PROBLEM:
Copy out these lines again, swapping "three-dot menu" for "overflow menu" each time it appears and leaving the rest unchanged.

Interface element lines:
------
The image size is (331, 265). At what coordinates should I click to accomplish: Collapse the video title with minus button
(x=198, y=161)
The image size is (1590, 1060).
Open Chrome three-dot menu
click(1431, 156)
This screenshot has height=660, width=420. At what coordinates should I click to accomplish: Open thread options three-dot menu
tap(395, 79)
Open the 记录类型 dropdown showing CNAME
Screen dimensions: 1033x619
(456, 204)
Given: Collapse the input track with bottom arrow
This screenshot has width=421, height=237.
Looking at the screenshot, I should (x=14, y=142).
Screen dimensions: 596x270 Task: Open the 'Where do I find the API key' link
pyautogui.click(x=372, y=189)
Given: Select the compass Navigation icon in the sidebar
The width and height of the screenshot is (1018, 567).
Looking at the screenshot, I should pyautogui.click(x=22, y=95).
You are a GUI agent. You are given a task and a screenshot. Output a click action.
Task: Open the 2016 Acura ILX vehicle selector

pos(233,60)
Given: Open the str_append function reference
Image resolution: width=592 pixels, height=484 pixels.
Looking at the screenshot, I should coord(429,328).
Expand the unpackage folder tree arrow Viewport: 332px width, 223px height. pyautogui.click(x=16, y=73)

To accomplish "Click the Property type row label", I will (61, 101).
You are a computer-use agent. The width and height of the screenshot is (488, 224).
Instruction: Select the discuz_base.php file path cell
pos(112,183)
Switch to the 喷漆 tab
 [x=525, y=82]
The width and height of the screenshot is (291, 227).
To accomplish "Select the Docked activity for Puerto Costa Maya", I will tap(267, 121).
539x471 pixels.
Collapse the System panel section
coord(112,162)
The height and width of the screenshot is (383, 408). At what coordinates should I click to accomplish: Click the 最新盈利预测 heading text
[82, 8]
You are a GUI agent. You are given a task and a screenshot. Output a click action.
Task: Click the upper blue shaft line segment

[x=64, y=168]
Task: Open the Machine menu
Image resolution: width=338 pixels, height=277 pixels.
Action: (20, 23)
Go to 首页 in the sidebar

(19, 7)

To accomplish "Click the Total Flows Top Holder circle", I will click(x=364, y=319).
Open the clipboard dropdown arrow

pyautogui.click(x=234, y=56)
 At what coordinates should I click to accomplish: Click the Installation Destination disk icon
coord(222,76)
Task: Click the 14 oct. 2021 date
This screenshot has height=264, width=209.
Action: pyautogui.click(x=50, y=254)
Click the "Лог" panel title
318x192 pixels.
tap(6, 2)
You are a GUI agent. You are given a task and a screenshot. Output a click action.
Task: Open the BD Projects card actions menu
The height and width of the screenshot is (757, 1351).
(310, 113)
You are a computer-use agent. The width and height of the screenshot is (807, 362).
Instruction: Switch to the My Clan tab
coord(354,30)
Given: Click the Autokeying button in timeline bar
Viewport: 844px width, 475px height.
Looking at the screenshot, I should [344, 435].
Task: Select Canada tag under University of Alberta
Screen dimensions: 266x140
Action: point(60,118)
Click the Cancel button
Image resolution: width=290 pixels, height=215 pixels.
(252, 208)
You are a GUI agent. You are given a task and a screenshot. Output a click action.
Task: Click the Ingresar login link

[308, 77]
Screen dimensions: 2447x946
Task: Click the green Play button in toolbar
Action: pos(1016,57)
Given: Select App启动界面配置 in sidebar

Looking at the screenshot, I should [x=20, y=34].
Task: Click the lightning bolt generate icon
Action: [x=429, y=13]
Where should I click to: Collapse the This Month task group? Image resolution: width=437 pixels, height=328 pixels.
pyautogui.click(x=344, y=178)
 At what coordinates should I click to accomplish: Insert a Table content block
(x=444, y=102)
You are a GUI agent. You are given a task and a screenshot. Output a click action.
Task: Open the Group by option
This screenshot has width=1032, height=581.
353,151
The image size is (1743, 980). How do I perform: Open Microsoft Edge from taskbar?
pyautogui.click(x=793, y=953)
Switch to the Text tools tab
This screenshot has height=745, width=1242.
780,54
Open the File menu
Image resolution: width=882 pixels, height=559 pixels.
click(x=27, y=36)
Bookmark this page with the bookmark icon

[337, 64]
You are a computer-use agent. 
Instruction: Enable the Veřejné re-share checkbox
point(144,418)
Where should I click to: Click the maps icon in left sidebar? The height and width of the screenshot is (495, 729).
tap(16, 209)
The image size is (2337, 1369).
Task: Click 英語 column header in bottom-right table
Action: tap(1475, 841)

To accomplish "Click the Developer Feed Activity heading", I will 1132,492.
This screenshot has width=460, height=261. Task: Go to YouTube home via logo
------
CORRECT ANSWER:
The image size is (331, 265). At what coordinates should I click to accomplish: Collapse the video title with minus button
(x=198, y=161)
The image size is (1590, 1060).
Open Chrome overflow menu
click(1431, 156)
This screenshot has height=660, width=420. At what coordinates should I click to accomplish: Open thread options overflow menu
tap(395, 79)
Open the 记录类型 dropdown showing CNAME
Screen dimensions: 1033x619
(456, 204)
Given: Collapse the input track with bottom arrow
This screenshot has width=421, height=237.
Looking at the screenshot, I should (x=14, y=142).
Screen dimensions: 596x270 Task: Open the 'Where do I find the API key' link
pyautogui.click(x=372, y=189)
Given: Select the compass Navigation icon in the sidebar
The width and height of the screenshot is (1018, 567).
Looking at the screenshot, I should pyautogui.click(x=22, y=95).
You are a GUI agent. You are given a task and a screenshot. Output a click action.
Task: Open the 2016 Acura ILX vehicle selector

pos(233,60)
Given: Open the str_append function reference
Image resolution: width=592 pixels, height=484 pixels.
Looking at the screenshot, I should coord(429,328).
Expand the unpackage folder tree arrow Viewport: 332px width, 223px height. pyautogui.click(x=16, y=73)

To accomplish "Click the Property type row label", I will (61, 101).
You are a computer-use agent. The width and height of the screenshot is (488, 224).
Instruction: Select the discuz_base.php file path cell
pos(112,183)
Switch to the 喷漆 tab
 [x=525, y=82]
The width and height of the screenshot is (291, 227).
To accomplish "Select the Docked activity for Puerto Costa Maya", I will tap(267, 121).
539x471 pixels.
Collapse the System panel section
coord(112,162)
The height and width of the screenshot is (383, 408). At what coordinates should I click to accomplish: Click the 最新盈利预测 heading text
[82, 8]
You are a GUI agent. You are given a task and a screenshot. Output a click action.
Task: Click the upper blue shaft line segment

[x=64, y=168]
Task: Open the Machine menu
Image resolution: width=338 pixels, height=277 pixels.
Action: (20, 23)
Go to 首页 in the sidebar

(19, 7)

To accomplish "Click the Total Flows Top Holder circle", I will click(x=364, y=319).
Open the clipboard dropdown arrow

pyautogui.click(x=234, y=56)
 At what coordinates should I click to accomplish: Click the Installation Destination disk icon
coord(222,76)
Task: Click the 14 oct. 2021 date
This screenshot has height=264, width=209.
Action: pyautogui.click(x=50, y=254)
Click the "Лог" panel title
318x192 pixels.
tap(6, 2)
You are a GUI agent. You are given a task and a screenshot. Output a click action.
Task: Open the BD Projects card actions menu
The height and width of the screenshot is (757, 1351).
(310, 113)
You are a computer-use agent. The width and height of the screenshot is (807, 362).
Instruction: Switch to the My Clan tab
coord(354,30)
Given: Click the Autokeying button in timeline bar
Viewport: 844px width, 475px height.
Looking at the screenshot, I should [344, 435].
Task: Select Canada tag under University of Alberta
Screen dimensions: 266x140
Action: point(60,118)
Click the Cancel button
Image resolution: width=290 pixels, height=215 pixels.
(252, 208)
You are a GUI agent. You are given a task and a screenshot. Output a click action.
Task: Click the Ingresar login link

[308, 77]
Screen dimensions: 2447x946
Task: Click the green Play button in toolbar
Action: pos(1016,57)
Given: Select App启动界面配置 in sidebar

Looking at the screenshot, I should [x=20, y=34].
Task: Click the lightning bolt generate icon
Action: [x=429, y=13]
Where should I click to: Collapse the This Month task group? Image resolution: width=437 pixels, height=328 pixels.
pyautogui.click(x=344, y=178)
 At what coordinates should I click to accomplish: Insert a Table content block
(x=444, y=102)
You are a GUI agent. You are given a task and a screenshot. Output a click action.
Task: Open the Group by option
This screenshot has width=1032, height=581.
353,151
The image size is (1743, 980). How do I perform: Open Microsoft Edge from taskbar?
pyautogui.click(x=793, y=953)
Switch to the Text tools tab
This screenshot has height=745, width=1242.
780,54
Open the File menu
Image resolution: width=882 pixels, height=559 pixels.
click(x=27, y=36)
Bookmark this page with the bookmark icon

[337, 64]
You are a computer-use agent. 
Instruction: Enable the Veřejné re-share checkbox
point(144,418)
Where should I click to: Click the maps icon in left sidebar? The height and width of the screenshot is (495, 729).
tap(16, 209)
The image size is (2337, 1369).
Task: Click 英語 column header in bottom-right table
Action: tap(1475, 841)

To accomplish "Click the Developer Feed Activity heading", I will 1132,492.
This screenshot has width=460, height=261. Task: Go to YouTube home via logo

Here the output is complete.